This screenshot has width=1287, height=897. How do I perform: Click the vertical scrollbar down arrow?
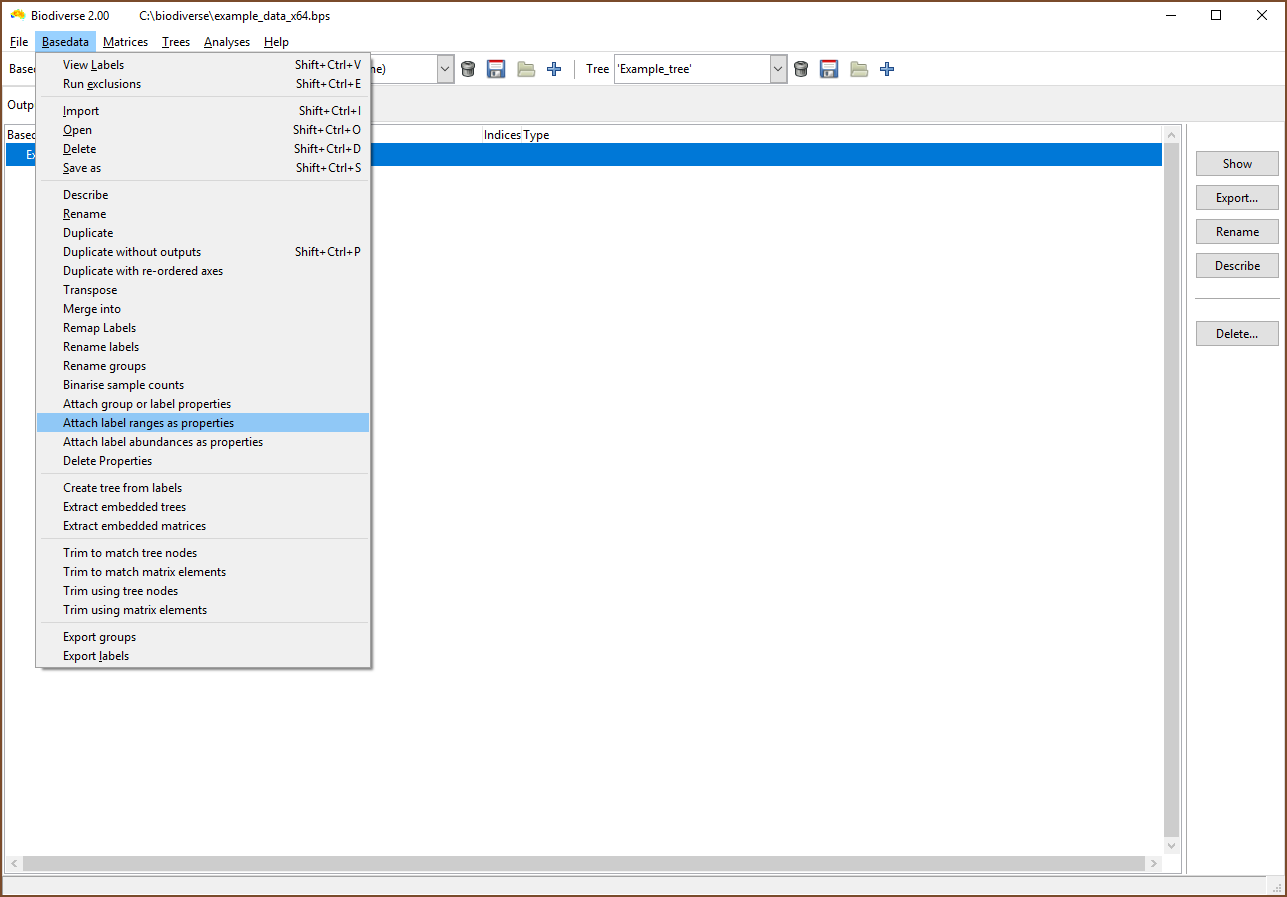pos(1170,845)
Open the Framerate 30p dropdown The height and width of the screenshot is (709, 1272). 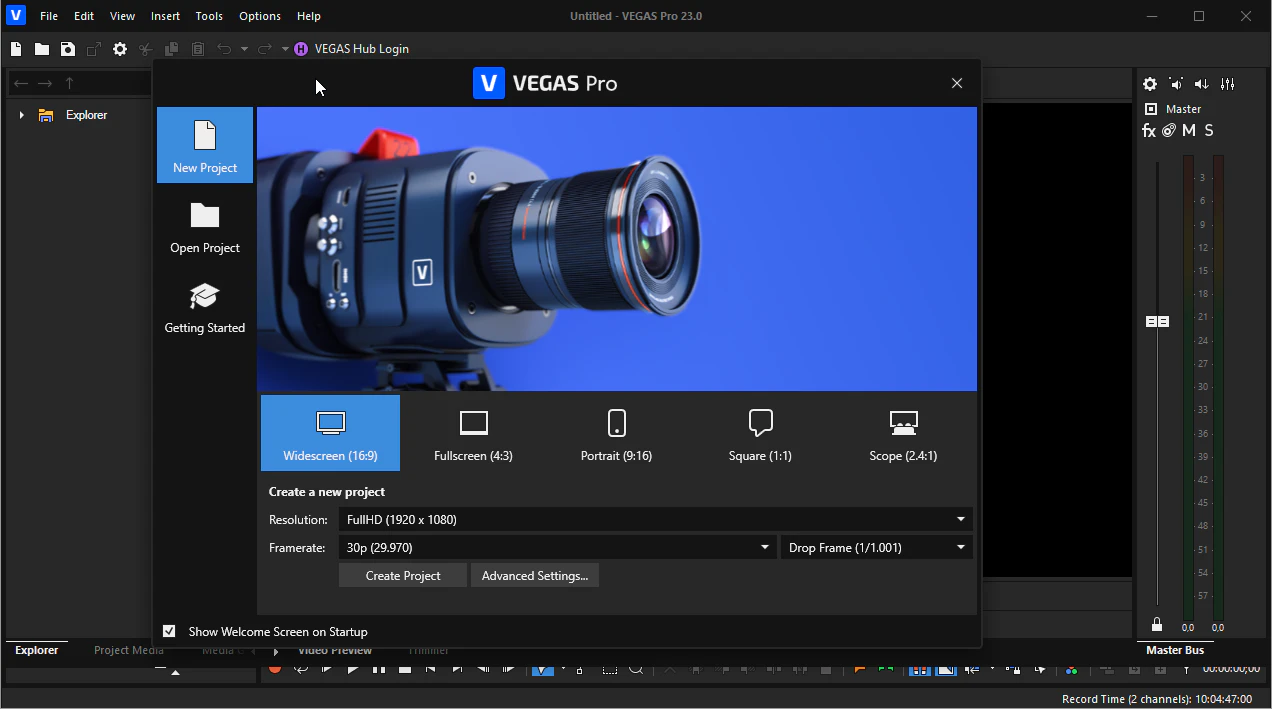click(x=557, y=548)
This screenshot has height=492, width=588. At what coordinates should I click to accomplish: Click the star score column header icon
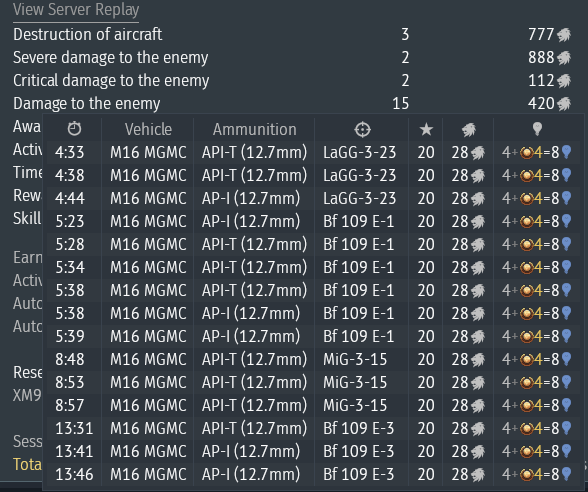pyautogui.click(x=426, y=130)
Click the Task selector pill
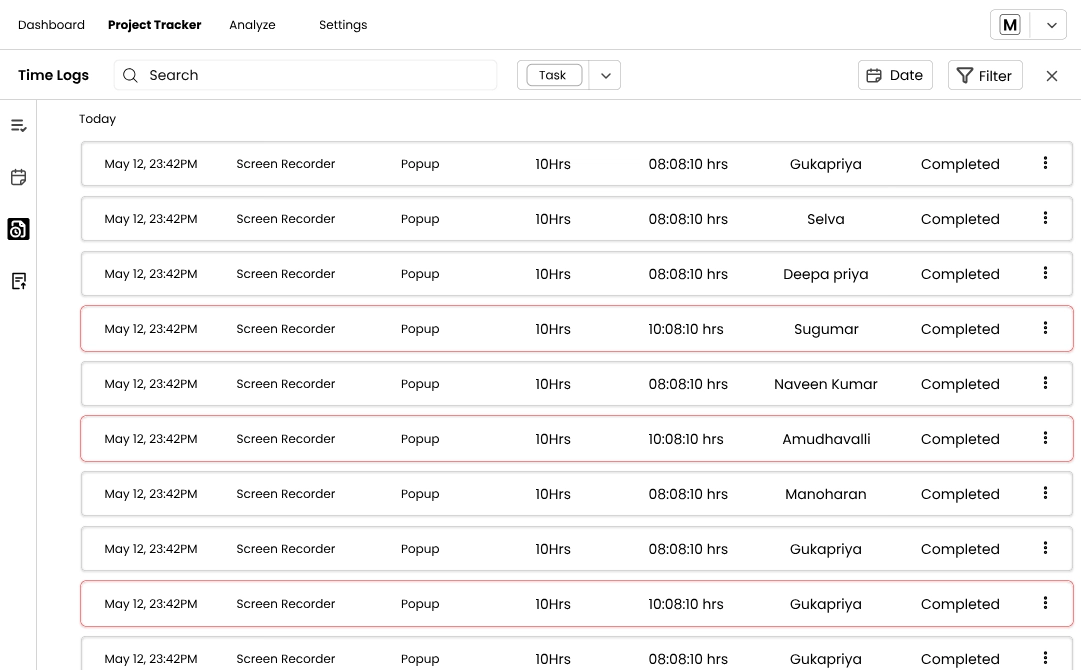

------------------------------------------------

• Task objective:
The lines to repeat start at the one holding "This screenshot has height=492, width=588." and run through the last line of the records above; write them out exactly, both ends included, but not the pictures.

• Expected answer:
This screenshot has height=492, width=588. At what coordinates should I click to accomplish: Click the star score column header icon
pyautogui.click(x=426, y=130)
Click the Task selector pill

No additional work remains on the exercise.